● **WHAT YOU ARE ASKED TO DO**
Reproduce exactly, and only, the lines below from the one containing "Shopify Ecommerce Website" through the one containing "Inbound Marketing (70, 2342)".

● **RECORDS SUPPLIED**
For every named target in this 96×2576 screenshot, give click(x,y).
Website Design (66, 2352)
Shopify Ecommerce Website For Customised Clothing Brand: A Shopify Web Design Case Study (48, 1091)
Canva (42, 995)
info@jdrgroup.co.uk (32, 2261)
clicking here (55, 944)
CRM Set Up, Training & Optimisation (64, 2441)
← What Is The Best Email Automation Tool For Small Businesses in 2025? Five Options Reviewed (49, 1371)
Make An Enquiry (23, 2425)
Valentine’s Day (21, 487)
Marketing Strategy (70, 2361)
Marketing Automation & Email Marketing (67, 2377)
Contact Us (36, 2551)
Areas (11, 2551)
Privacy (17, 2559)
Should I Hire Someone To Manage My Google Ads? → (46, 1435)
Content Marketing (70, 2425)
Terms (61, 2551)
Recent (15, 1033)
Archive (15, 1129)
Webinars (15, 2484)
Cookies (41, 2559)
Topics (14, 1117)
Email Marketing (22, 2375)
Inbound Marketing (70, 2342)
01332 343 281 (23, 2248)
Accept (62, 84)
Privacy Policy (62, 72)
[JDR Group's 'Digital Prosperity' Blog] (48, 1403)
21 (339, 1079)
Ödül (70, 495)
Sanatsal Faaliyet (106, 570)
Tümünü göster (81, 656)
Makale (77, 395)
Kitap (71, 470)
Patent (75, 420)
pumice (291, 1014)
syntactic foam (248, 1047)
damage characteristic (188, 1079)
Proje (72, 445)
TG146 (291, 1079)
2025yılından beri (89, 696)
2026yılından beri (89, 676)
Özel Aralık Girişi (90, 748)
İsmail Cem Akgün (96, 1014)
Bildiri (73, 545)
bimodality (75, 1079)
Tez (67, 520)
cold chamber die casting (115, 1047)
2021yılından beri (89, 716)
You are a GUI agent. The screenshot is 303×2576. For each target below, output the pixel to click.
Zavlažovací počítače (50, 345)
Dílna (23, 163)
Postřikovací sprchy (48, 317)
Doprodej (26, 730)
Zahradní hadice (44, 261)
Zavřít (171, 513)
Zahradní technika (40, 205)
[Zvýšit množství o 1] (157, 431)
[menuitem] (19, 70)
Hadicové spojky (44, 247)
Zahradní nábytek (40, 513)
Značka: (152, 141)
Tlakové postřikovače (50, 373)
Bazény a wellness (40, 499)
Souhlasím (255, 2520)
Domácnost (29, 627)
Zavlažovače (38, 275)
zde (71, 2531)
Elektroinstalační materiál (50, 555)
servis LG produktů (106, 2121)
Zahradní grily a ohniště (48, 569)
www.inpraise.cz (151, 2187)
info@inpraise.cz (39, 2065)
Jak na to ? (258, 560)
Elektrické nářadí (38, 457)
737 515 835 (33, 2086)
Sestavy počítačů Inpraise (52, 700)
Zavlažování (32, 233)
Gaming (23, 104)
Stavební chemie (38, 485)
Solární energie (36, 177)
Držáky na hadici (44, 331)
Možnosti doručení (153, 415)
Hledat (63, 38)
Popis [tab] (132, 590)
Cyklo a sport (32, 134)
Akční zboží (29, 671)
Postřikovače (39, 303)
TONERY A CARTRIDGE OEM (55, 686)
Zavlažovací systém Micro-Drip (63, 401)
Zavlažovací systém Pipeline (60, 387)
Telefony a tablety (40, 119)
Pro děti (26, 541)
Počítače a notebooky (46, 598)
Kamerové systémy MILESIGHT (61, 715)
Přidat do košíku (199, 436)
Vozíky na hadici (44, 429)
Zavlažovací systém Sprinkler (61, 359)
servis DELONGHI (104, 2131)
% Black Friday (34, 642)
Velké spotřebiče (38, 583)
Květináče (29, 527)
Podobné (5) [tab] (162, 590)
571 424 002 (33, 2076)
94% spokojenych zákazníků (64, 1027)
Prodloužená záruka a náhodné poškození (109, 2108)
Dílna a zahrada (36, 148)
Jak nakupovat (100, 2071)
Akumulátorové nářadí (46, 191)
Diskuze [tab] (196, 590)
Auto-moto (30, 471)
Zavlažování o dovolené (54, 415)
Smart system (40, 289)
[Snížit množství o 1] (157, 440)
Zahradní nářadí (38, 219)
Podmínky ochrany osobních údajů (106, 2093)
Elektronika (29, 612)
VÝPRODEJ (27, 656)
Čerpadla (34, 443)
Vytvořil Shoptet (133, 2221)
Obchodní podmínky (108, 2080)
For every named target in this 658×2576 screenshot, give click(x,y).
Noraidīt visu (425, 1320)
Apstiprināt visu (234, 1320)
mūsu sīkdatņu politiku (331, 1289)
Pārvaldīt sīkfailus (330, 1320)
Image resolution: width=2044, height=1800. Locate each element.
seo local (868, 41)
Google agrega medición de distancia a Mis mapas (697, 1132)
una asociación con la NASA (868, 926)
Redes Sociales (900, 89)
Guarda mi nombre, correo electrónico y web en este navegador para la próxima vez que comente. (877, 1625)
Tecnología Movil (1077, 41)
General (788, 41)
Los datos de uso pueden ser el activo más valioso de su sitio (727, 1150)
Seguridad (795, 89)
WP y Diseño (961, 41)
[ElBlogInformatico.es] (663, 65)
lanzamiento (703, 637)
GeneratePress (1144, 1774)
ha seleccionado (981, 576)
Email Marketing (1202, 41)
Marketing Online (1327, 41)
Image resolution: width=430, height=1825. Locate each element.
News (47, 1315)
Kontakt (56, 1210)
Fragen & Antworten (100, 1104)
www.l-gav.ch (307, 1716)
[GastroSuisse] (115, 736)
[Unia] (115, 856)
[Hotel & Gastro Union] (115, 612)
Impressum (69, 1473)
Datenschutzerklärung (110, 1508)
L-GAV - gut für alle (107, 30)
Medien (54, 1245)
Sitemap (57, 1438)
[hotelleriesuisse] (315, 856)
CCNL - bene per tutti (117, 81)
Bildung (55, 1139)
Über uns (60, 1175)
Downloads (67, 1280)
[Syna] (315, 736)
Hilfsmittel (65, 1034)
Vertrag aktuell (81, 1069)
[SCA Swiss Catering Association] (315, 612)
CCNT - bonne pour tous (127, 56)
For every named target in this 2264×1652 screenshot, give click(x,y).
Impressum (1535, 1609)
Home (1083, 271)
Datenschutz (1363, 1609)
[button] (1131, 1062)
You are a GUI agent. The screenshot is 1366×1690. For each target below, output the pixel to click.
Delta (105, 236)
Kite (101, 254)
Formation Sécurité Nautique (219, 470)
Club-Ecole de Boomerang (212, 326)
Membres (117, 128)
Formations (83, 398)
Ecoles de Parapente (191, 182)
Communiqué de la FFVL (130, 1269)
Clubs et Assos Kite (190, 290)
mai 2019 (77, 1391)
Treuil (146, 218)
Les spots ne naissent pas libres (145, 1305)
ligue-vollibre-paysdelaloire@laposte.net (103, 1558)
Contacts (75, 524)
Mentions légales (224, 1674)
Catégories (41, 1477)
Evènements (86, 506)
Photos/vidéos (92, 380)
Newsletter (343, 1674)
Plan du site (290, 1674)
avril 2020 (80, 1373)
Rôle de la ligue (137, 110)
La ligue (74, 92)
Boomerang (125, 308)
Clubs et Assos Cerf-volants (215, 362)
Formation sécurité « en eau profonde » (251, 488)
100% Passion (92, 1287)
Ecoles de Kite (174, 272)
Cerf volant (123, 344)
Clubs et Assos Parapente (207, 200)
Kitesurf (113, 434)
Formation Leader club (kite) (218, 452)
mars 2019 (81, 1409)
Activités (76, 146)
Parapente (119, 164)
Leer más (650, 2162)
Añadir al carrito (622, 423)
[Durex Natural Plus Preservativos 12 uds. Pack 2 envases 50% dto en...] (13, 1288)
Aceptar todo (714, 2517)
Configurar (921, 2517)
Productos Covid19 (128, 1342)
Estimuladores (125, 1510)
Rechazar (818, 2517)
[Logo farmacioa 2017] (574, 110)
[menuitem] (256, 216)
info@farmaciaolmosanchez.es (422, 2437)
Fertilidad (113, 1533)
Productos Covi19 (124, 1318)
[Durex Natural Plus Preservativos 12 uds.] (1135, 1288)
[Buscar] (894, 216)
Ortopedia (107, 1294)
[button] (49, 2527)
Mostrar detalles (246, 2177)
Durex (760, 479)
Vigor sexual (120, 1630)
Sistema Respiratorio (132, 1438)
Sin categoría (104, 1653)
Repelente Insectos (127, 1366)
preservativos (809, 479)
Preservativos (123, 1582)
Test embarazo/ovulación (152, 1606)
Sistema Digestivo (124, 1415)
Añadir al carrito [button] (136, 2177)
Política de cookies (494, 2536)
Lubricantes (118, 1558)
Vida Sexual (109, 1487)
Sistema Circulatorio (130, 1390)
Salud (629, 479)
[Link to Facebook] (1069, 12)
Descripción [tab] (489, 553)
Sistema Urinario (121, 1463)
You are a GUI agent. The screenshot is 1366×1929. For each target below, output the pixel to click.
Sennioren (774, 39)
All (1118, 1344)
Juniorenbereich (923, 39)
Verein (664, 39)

● **TASK SOLUTION**
Shopify Ecommerce Website For Customised Clothing Brand: A Shopify Web Design Case Study (48, 1091)
Canva (42, 995)
info@jdrgroup.co.uk (32, 2261)
clicking here (55, 944)
CRM Set Up, Training & Optimisation (64, 2441)
← What Is The Best Email Automation Tool For Small Businesses in 2025? Five Options Reviewed (49, 1371)
Make An Enquiry (23, 2425)
Valentine’s Day (21, 487)
Marketing Strategy (70, 2361)
Marketing Automation & Email Marketing (67, 2377)
Contact Us (36, 2551)
Areas (11, 2551)
Privacy (17, 2559)
Should I Hire Someone To Manage My Google Ads? → (46, 1435)
Content Marketing (70, 2425)
Terms (61, 2551)
Recent (15, 1033)
Archive (15, 1129)
Webinars (15, 2484)
Cookies (41, 2559)
Topics (14, 1117)
Email Marketing (22, 2375)
Inbound Marketing (70, 2342)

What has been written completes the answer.